Jésus, debout, s’écria : ‘Si quelqu’un a soif, qu’il vienne à moi, et qu’il boive, celui qui croit en moi! ’ selon le mot de l’Écriture : De son sein couleront des fleuves d’eau vive. Il parlait de l’Esprit que devaient recevoir ceux qui avaient cru en lui; car il n’y avait pas encore d’Esprit, parce que Jésus n’avait pas encore été glorifié.” (Jn 7, 38-39) Il vient l’Esprit, il tarde de venir. Le ciel est en fête, la résurrection a fait briller la vie dans le tombeau, le premier-né d’entre les morts est né pour être le premier-né de tous les vivants pour la vie éternelle. Il doit retourner au Père, là où il était avant la création du monde afin que vienne l’Esprit qui rendra possible l’impossible unité qui sera témoignage de l’amour dont nous sommes aimés afin que la multitude reçoive la foi en son Fils qu’il veut leur donner par cet amour entre ceux qui croient en son Fils.

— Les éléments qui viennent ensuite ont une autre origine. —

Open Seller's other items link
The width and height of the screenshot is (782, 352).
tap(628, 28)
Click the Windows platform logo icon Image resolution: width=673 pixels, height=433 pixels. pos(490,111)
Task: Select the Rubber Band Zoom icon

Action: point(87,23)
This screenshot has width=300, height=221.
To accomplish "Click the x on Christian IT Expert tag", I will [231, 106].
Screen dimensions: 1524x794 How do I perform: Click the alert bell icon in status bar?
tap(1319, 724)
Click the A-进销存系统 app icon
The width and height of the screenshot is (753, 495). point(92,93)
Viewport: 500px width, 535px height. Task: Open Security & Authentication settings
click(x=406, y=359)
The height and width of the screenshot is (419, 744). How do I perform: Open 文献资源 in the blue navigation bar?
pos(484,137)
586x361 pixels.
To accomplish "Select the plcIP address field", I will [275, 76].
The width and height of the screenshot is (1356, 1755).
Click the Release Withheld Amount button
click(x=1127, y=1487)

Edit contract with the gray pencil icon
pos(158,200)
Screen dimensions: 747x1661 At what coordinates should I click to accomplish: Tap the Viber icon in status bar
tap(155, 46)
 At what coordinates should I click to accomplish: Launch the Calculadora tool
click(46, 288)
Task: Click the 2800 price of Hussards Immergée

“Désormais vous pouvez dormir et vous reposer : voici toute proche l’heure où le Fils de l’homme va être livré aux mains des pécheurs. Levez-vous! Allons!” (Mt 26, 45) Allons vers l’autel où l’Agneau de Dieu versera son sang pour le salut du monde. Allons, levez-vous!

“Je leur ai fait connaitre ton nom, et je le ferai connaitre encore, pour qu’ils aient en eux l’amour dont tu m’as aimé, et que moi aussi je sois en eux.”